Global sales of Scotch whisky may have recently gone through the GBP1bn barrier but, writes Chris Losh, worries over declining volumes in major markets such as France and Spain have resulted in cautious and qualified celebrations of this milestone.

Any drink whose global sales have recently broken the GBP1bn barrier has good reason to feel pleased with itself. But there's more than traditional Scottish caution behind why Scotch distillers are leaving the Champagne on ice for now.

The latest figures from the Scotch Whisky Association, released this week, are both a pleasant surprise and a warning. On the plus side, global growth of 3% by value took the category to its highest sales level since 1997. On the downside, two of the category's biggest markets are showing worrying signs of decline.

France was down 4% by value, and while this is not part of a long-term trend, the drink seems to have stalled in its biggest volume market, and with stringent anti drink-driving laws hurting the entire after-dinner sector in France, may well take some kick-starting again. Greece, too, is in trouble.

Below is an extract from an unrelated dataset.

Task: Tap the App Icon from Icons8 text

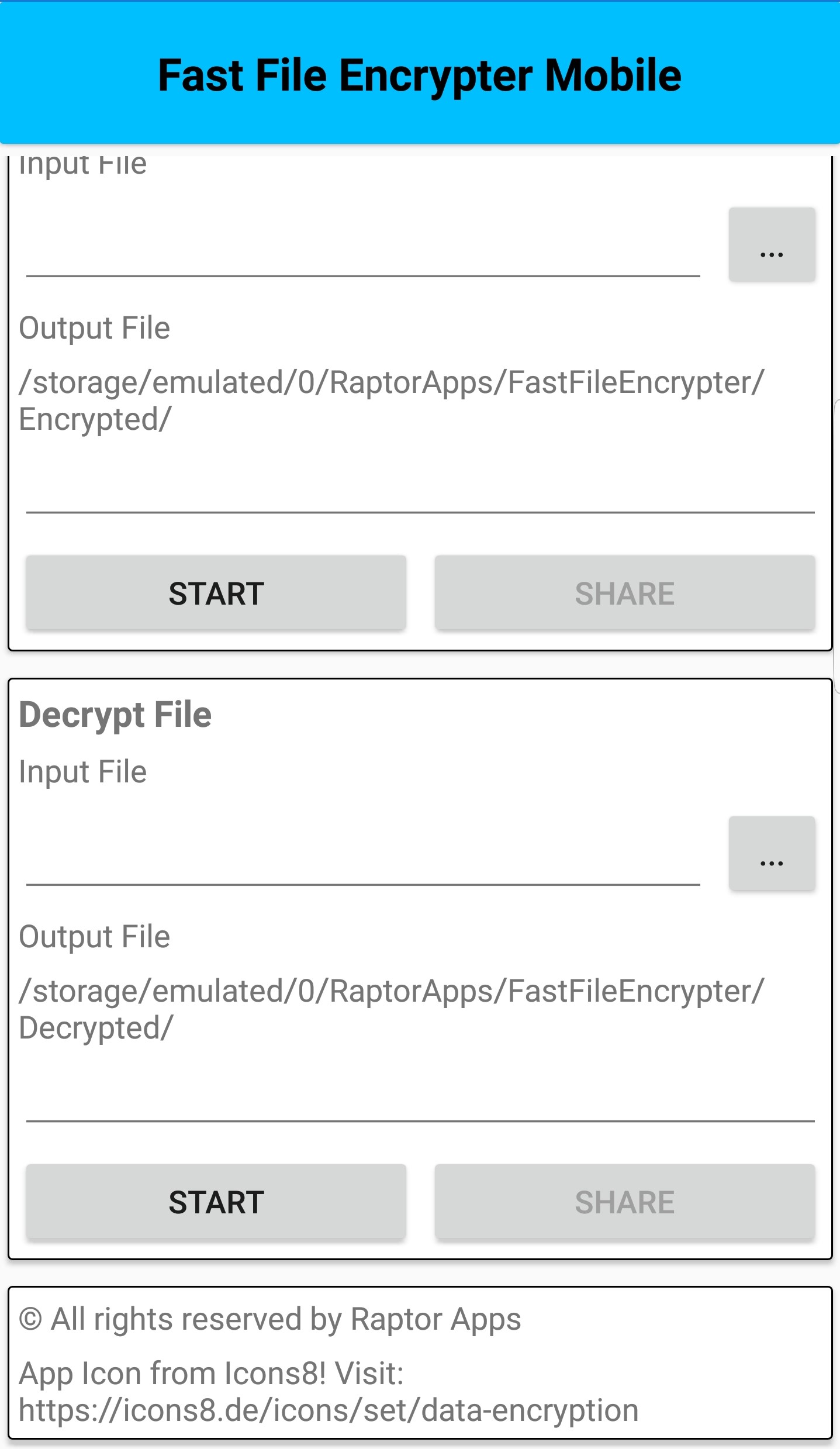Action: pos(212,1373)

Most serious, though, is Spain, where a flat market would be progress. Instead, since problems with overstocking at the start of the millennium, Scotch has seen a definite downward movement in sales. Should the latest fall, of 16% by value, be repeated for the next series of half-yearlies then people will be talking, with some justification, of a crisis in the drink's flagship market.

Some of Scotch's problems stem from the growing fashionability of dark rum and some from changing social trends. With an ageing population, there is a definite move in Spain away from drinking in bars and to sipping at home. Less but better might be good news for premium blends, but it's bad news for overall volumes.

So, with Scotch already taking arms against a sea of troubles, this wasn't a great time for the Spanish government to up its duty on spirits. If the 2% rise in January was a shot across the bows, the subsequent 10% increase in September was a full-on broadside, and one which practically guarantees that spirits generally, and Scotch in particular, will be facing a painful short- and possibly medium- and long-term future.

So, how come the positive sales figures?

Well, booming sales in 10 ten new members of the EU will have helped, of course. But a double-digit rise in a market like Poland won't even begin to make up for a 4% drop in a market like France. No, the reason for the current cheery figures is mostly the US and Asia, where China (since its WTO accession), Taiwan, South Korea and Thailand all rediscovered their vigour.

The trouble with the markets of the Far East, though, is their volatility, as anyone who put their kilt on the Japanese market would doubtless attest. China, of course, will keep growing, though even with its impressive two- and three-figure growth of the last few years it remains only a fifth of the size of both France and Spain.

But the huge South Korean market is highly febrile by nature. Only a year ago, Scotch was in free-fall as a government-implemented credit squeeze put the bite on ostentatious purchases, so while an upturn there is to be welcomed, it needs to be treated with caution.

Which is why although these latest positive figures are welcome, they also have a certain air of fragility to them, hence the sound of backs being patted, rather than corks being popped.

I could be wrong, but I suspect most brand owners would swap double-digit growth in the Far East for a sustainable, single-digit return to form in France, Greece and Spain.